WRITTEN INSTRUCTION 1
In the first block of entries, copy out word for word the lines from the one containing "Image resolution: width=1307, height=959." through the one containing "사티어소개 (231, 95)", including both of those lines.

= = = = =

# low voltage lighting flickering



## rnichols (Apr 19, 2011)

I have been trying to figure out this custom lighting problem for awhile now. I have this LBL lighting rail system, it uses mr16 led bulbs for the fixture bulbs. I have tried both types of transformers, and with the electronic transformers it takes the flicker out until the lights are on for ten minutes or more.

The ho also wanted this on an automated system, we used the simply automated ubp system. The flicker is there with it without this automated system. I do not have a power quality tester, I do have as part of the lighting control system a program that troubleshoots the lighting system and that program claims there is a lot of noise on the line. So we shut every breaker off in the house but the circuit the lights were on and the noise was still there. Even tried a temp circuit just ran from the panel to the light, noise still there.

Any ideas? Power company claims there side is all good.


----------



## yankeewired (Jul 3, 2008)

I would suspect that your automation program is correct. There is most likely a lot of "noise" . The residence you are working in shares a poco transformer out at the street somewhere. Who knows what the neighbors are producing . Also electronic ballasts create havoc on power line carrier type automation systems as well. When you said you shut off all the other breakers and temped up a dedicated circuit did you use a tradional wall switch or run it through the UPB dimmer? Also can you shut off the trak lighting load and run a noise test on your automation software to receptacle off the panel with nothing else turned on? If you have a noisy line now than this will confirm that its coming from outside . If this is the case you need to look for a power conditioner of some sort . I assume there are some whole house UPB filters or something like that available.


----------



## rnichols (Apr 19, 2011)

yankeewired said:


> I would suspect that your automation program is correct. There is most likely a lot of "noise" . The residence you are working in shares a poco transformer out at the street somewhere. Who knows what the neighbors are producing . Also electronic ballasts create havoc on power line carrier type automation systems as well. When you said you shut off all the other breakers and temped up a dedicated circuit did you use a tradional wall switch or run it through the UPB dimmer? Also can you shut off the trak lighting load and run a noise test on your automation software to receptacle off the panel with nothing else turned on? If you have a noisy line now than this will confirm that its coming from outside . If this is the case you need to look for a power conditioner of some sort . I assume there are some whole house UPB filters or something like that available.


No UPB stuff, just straight wired to a breaker, then to a switch. The noise is there even without the track lighting on. Thats why I thought it was a POCO issue, but they gave the house a clean bill of health and onto the next one. 

I will check into the Power Condiioner.. We are using UPB filters, but they arent doing anything good.


----------



## RIVETER (Sep 26, 2009)

= = = = =

WRITTEN INSTRUCTION 2
Pick up the forum thread about flickering low-voltage lighting from where it stops, and carry it forward.

MATERIAL FOR THE TASK

= = = = =

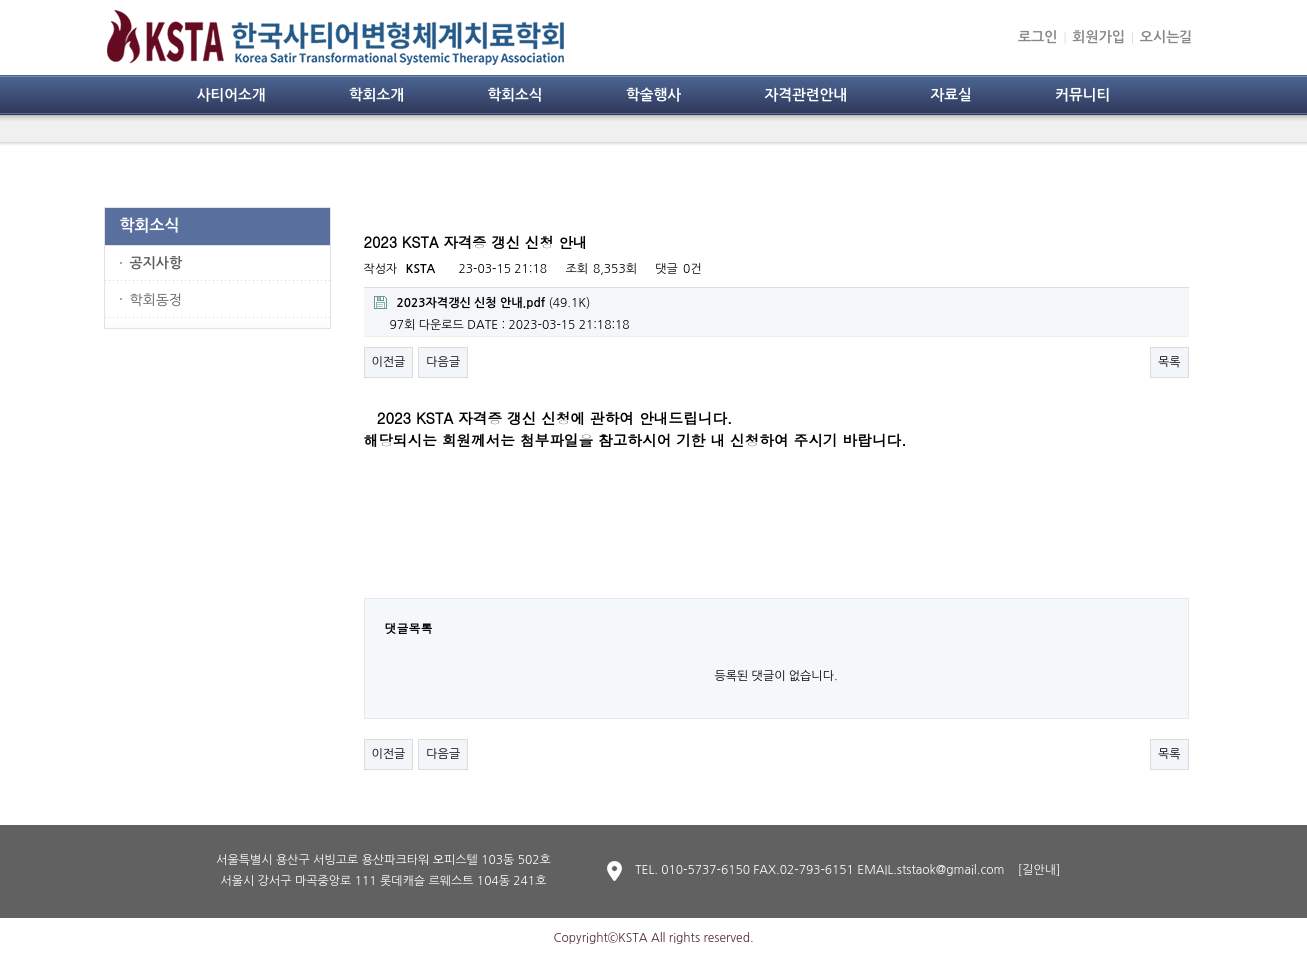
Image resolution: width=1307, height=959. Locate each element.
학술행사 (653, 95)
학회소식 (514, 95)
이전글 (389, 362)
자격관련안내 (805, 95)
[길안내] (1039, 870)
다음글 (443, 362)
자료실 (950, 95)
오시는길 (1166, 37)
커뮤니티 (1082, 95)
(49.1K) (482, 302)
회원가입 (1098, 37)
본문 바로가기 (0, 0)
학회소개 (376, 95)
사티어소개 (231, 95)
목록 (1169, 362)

= = = = =

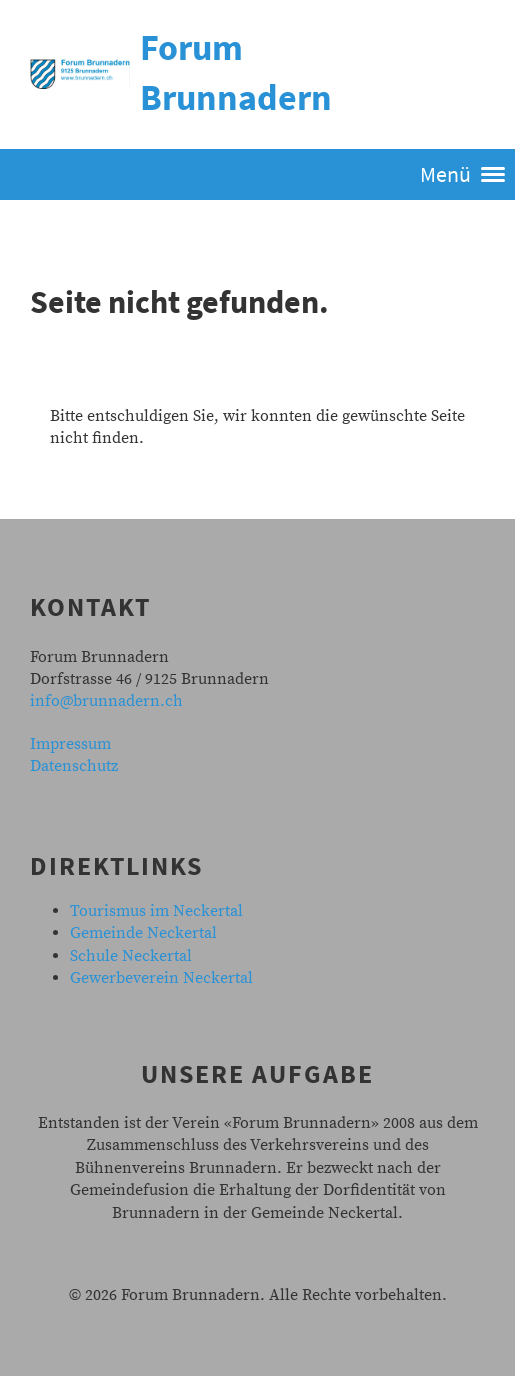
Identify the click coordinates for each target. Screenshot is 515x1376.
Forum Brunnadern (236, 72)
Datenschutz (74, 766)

= = = = =

EXERCISE RESULT 1
Image resolution: width=1307, height=959. Locate each element.
학술행사 (653, 95)
학회소식 (514, 95)
이전글 (389, 362)
자격관련안내 (805, 95)
[길안내] (1039, 870)
다음글 (443, 362)
자료실 (950, 95)
오시는길 (1166, 37)
커뮤니티 (1082, 95)
(49.1K) (482, 302)
회원가입 (1098, 37)
본문 바로가기 (0, 0)
학회소개 (376, 95)
사티어소개 (231, 95)

EXERCISE RESULT 2
rnichols said:


> I have been trying to figure out this custom lighting problem for awhile now. I have this LBL lighting rail system, it uses mr16 led bulbs for the fixture bulbs. I have tried both types of transformers, and with the electronic transformers it takes the flicker out until the lights are on for ten minutes or more.
> 
> The ho also wanted this on an automated system, we used the simply automated ubp system. The flicker is there with it without this automated system. I do not have a power quality tester, I do have as part of the lighting control system a program that troubleshoots the lighting system and that program claims there is a lot of noise on the line. So we shut every breaker off in the house but the circuit the lights were on and the noise was still there. Even tried a temp circuit just ran from the panel to the light, noise still there.
> 
> Any ideas? Power company claims there side is all good.


I've never installed an led system but am wondering if the lamps are DC, have you tested for AC ripple on the line?


----------



## yankeewired (Jul 3, 2008)

rnichols said:


> No UPB stuff, just straight wired to a breaker, then to a switch. The noise is there even without the track lighting on. Thats why I thought it was a POCO issue, but they gave the house a clean bill of health and onto the next one.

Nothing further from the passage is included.